Last May I set out to make dandelion wine again. I shared my initial experiment in 2009 and what I was doing in 2010 with my windfall of fresh VT dandelions in my post "For The Love of Dandelion Wine" early that month. This time I was making a full 6 gallon batch which would net me about 30 bottles. I knew from the first batch in 2009 that it would take some time to clear and patience was a virtue in letting it do so. So it is now almost 1 year later and it is as clear as it is going to be and ready to bottle.

Two weekends ago I cheated and took two bottles off the top of the resting carboy and served them at our charity wine tasting. It was a hit and something most of the guests had never had before.

If you have never had dandelion wine before, and it can be made in many variations, it is difficult to describe. It is part leafy greens and part citrus, and mine has just enough sweetness to blend the bitter elements into a light fruity and refreshing warm weather wine. In the glass it has a light straw color and a pungent aroma that you know must be some type of plant.

During this past week's #winechat I was given the link to a source of a video about dandelion wine. It is the story of a woman who lives off the grid in Wyoming and amongst other things she does to sustain herself, she makes dandelion wine. Her ingredients, process and passion are on display during the 7 minute video. Her process is not all that different than my own and it made me smile. I noticed she used raisins in her wine. I haven't done that in my dandelion wine, I have in other fruit wines, and I know exactly what that would do and must try it the next time. The additional body and grape wine characteristics would certainly take it up a notch. She also used ginger and a combination of orange and lemon, which again seems like a worthy experiment for this year.

We will be up at the house in VT several times again this spring and I sincerely hope I can bring home at least some dandelions to make another batch. I look forward to trying some recipe alterations and continue what is becoming an annual tradition in my little New England home winery.

Here is the video about Miss "V" and her dandelion wine.

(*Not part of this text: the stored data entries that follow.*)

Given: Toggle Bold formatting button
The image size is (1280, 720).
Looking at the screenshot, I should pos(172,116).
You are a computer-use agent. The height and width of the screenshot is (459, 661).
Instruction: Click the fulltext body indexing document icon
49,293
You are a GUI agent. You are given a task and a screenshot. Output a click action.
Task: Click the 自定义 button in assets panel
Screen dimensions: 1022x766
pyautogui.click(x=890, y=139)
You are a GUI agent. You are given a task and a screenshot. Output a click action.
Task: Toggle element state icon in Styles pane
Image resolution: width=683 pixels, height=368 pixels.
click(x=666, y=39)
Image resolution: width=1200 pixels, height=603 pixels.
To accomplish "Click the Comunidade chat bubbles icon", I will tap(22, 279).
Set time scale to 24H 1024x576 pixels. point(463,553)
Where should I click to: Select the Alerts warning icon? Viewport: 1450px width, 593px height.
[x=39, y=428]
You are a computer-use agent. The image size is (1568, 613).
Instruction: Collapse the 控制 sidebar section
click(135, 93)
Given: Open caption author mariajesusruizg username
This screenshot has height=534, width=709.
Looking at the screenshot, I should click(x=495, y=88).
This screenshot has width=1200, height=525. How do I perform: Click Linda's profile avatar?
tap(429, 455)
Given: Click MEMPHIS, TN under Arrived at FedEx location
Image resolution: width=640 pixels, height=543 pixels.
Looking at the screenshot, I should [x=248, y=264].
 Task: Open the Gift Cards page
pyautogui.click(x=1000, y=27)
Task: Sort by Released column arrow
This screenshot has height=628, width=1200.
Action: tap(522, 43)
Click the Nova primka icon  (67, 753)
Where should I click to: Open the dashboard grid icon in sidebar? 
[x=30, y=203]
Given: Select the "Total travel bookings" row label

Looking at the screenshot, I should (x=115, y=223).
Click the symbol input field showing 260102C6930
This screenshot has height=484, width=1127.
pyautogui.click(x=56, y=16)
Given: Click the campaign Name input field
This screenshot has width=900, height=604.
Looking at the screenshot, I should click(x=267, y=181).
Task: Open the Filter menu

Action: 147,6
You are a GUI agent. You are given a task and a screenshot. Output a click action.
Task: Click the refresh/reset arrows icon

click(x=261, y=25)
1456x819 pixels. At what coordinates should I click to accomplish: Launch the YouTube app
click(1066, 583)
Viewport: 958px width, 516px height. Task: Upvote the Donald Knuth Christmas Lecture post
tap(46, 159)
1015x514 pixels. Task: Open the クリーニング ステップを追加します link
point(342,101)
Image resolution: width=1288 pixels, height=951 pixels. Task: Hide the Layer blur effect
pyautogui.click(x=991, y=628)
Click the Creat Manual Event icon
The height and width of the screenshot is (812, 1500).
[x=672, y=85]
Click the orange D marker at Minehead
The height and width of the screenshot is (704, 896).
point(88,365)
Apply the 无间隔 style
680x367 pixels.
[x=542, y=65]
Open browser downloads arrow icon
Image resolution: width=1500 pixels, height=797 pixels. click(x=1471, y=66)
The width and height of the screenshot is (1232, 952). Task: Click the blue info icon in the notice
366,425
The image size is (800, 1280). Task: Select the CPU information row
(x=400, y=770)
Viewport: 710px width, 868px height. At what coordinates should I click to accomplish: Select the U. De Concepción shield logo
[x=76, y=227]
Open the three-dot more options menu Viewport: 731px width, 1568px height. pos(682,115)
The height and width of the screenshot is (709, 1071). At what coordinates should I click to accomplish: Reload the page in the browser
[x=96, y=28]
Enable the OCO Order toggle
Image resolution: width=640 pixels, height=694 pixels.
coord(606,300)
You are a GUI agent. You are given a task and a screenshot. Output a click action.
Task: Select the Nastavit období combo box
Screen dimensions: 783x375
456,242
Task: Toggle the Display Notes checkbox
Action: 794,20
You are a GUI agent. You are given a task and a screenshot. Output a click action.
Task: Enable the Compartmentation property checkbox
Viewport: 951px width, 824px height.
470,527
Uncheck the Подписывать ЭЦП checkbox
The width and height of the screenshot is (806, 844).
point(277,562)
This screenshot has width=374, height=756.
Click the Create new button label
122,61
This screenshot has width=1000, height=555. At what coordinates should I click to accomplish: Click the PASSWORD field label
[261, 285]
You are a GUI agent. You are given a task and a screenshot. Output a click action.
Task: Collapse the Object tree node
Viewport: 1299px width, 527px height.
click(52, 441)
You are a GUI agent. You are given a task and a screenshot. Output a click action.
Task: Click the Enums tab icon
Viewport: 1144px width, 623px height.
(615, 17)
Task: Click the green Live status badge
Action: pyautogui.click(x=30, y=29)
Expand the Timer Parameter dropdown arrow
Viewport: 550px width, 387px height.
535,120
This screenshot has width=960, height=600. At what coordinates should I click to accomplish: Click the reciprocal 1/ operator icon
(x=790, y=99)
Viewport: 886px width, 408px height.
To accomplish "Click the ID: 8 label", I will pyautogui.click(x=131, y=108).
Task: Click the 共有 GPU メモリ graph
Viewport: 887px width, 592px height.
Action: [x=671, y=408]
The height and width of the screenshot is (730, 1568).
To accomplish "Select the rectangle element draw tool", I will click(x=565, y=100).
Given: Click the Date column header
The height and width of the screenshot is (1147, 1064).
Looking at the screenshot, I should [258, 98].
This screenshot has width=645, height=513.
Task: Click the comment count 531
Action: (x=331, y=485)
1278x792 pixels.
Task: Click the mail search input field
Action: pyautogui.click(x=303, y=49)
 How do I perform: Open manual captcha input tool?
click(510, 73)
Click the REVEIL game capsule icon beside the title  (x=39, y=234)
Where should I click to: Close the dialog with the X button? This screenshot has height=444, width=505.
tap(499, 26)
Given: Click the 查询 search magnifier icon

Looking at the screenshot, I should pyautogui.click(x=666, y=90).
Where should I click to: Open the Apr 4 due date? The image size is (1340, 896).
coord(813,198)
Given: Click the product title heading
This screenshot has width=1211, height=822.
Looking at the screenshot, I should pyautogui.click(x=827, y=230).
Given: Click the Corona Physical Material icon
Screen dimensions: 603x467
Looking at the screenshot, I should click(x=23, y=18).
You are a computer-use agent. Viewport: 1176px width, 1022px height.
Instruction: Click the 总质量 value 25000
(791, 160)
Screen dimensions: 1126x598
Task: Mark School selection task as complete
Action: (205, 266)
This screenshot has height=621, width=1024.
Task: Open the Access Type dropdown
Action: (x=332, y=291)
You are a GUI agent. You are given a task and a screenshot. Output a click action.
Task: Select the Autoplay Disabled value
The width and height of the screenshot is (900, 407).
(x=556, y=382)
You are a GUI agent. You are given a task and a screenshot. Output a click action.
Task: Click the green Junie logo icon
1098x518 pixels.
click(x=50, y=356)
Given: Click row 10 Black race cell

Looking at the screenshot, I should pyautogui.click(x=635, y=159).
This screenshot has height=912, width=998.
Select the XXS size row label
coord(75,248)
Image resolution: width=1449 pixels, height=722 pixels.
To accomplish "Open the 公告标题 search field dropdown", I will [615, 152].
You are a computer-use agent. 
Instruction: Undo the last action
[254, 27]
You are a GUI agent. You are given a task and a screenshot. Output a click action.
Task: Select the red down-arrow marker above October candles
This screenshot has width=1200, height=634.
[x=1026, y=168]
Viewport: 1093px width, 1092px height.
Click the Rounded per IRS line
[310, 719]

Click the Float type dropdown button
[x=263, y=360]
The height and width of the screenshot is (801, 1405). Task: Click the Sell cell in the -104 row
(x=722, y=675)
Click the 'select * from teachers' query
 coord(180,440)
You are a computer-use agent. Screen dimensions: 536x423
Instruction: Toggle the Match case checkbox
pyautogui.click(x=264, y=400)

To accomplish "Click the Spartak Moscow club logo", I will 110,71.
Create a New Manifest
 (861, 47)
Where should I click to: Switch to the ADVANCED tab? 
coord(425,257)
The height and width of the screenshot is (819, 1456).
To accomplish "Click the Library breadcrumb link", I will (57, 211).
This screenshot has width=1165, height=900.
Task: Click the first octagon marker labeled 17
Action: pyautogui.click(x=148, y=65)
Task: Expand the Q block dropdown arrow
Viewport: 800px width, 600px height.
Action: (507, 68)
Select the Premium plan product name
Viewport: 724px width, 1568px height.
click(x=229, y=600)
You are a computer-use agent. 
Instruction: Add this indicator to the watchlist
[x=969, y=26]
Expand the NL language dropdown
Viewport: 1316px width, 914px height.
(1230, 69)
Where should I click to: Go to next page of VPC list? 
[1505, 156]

It's Time for Dandelion Wine

This video came from the Wyoming 2011 Short Film competition. Make sure to check out the other entries and vote for your favortie at the contest web site.




Katie Zeller said...

My mother used to make rhubarb wine every year and one year she made elder blossom (not elder berry, but blossom) wine. They were all great - a bit dry, a bit strong.... She never did dandelion, tho. We had 500 vines at our last house - that cured me forever from wanting to make wine LOL

Amy said...

Chris raves about dandelion wine, but sadly, I've never had the opportunity to try it. Hope it comes out fabulous! I'm sure it will!

Jason Phelps said...

Everytime I write about dandelion wine I find more an more people with a story of their own for it. In an earlier time it was made out of practicality, dandelions were everywhere and were food, so many people have family stories about it. I will be attending a family reunion sometime soon and can't wait to share my version of dandelion wine with relatives who have told me about their memories of crocks of it in the basement of a family home.

@Amy - we'll have to plan that get together so I can share some of ours with you.